American Sniper
Subscribe
X

Subscribe to Forte Magazine

American Sniper

Everyone knows that “based on a true story” in no way means that everything in a film is true. But American Sniper, which is based on the memoir of real-life US SEAL sniper Chris Kyle, is in the difficult position of being faithful to a book that, by at least some accounts, is not 100 per cent accurate about Kyle’s war service. Not that anyone doubts Kyle (played here by a beefed-up Bradley Cooper) wasn’t America’s deadliest sniper, with director Clint Eastwood doing an excellent job of wringing out the tension from Kyle’s rooftop job watching for threats to the men at street-level.
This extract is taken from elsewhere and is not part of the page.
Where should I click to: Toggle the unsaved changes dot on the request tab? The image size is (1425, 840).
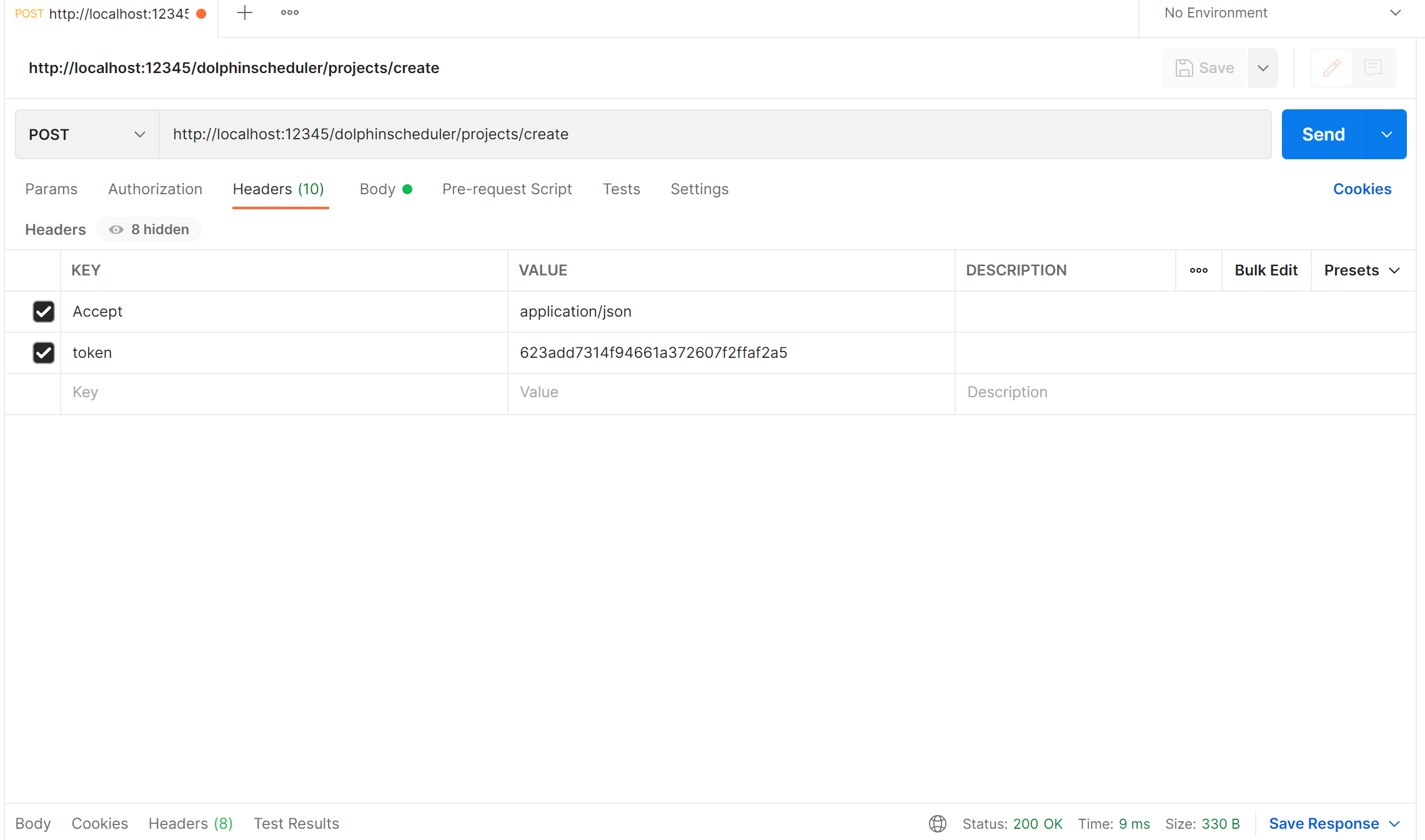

His background, sketched in via flashback, is fairly straightforward, too: with a tough dad and a religious upbringing, Kyle grew up to be a bit of a drifter, working as a cowboy across Texas until 9/11 inspired him to join up and put his hunting skills to good use. And looked at one way, much of the Iraq war material here – Kyle facing off against a mysterious enemy sniper known only as ‘Mustapha’, Kyle leading door-to-door searches because his expertise can save lives, Kyle forming a unit that drove around wearing the logo of comic book character The Punisher, Kyle killing dozens of enemy troops in pitched battle, Kyle hunting a drill-wielding enemy enforcer – can be taken as fairly straightforward Hollywood war movie stuff. But there’s just enough doubt around the edges (when Kyle claims a round of killings has to be the work of one of his arch enemies, his superior officer merely says “he’s whoever you like, as long as it gets the job done”) to allow a different reading: that Kyle had to see his war as an action movie to cope with the daily grind of (perhaps) having to gun down women and children to save lives.
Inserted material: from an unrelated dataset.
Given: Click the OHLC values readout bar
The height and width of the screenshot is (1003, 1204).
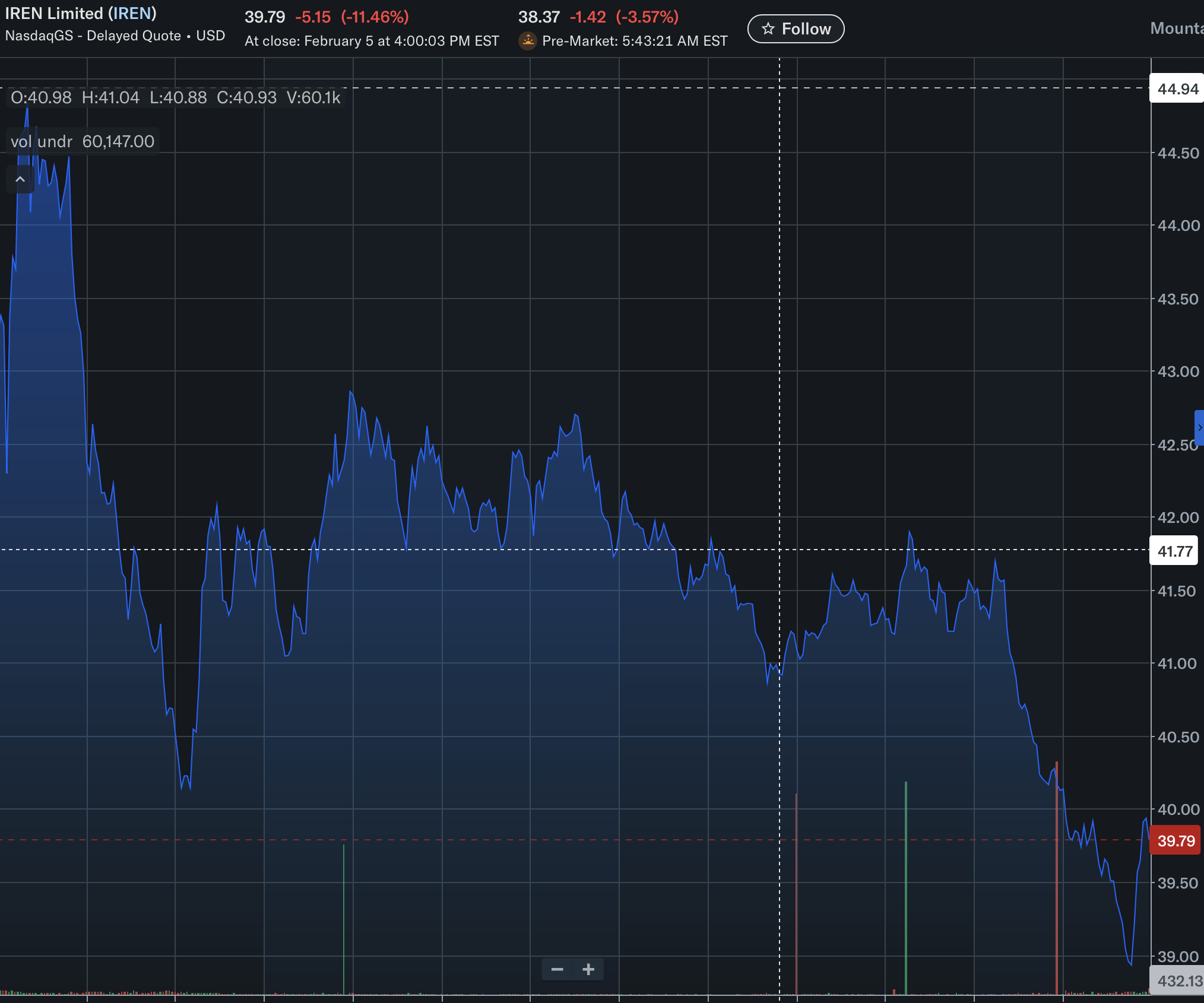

Highlighting this is the contrast with his home life, where his wife (played by Sienna Miller) has to deal with an increasingly twitchy and erratic partner. As a war movie it’s less gripping than many, and as a psychological portrait it still feels like a lot of the rough edges are filed off. But in the spaces between the two, this has something interesting to say about how some men see war, and how they may not see it clearly.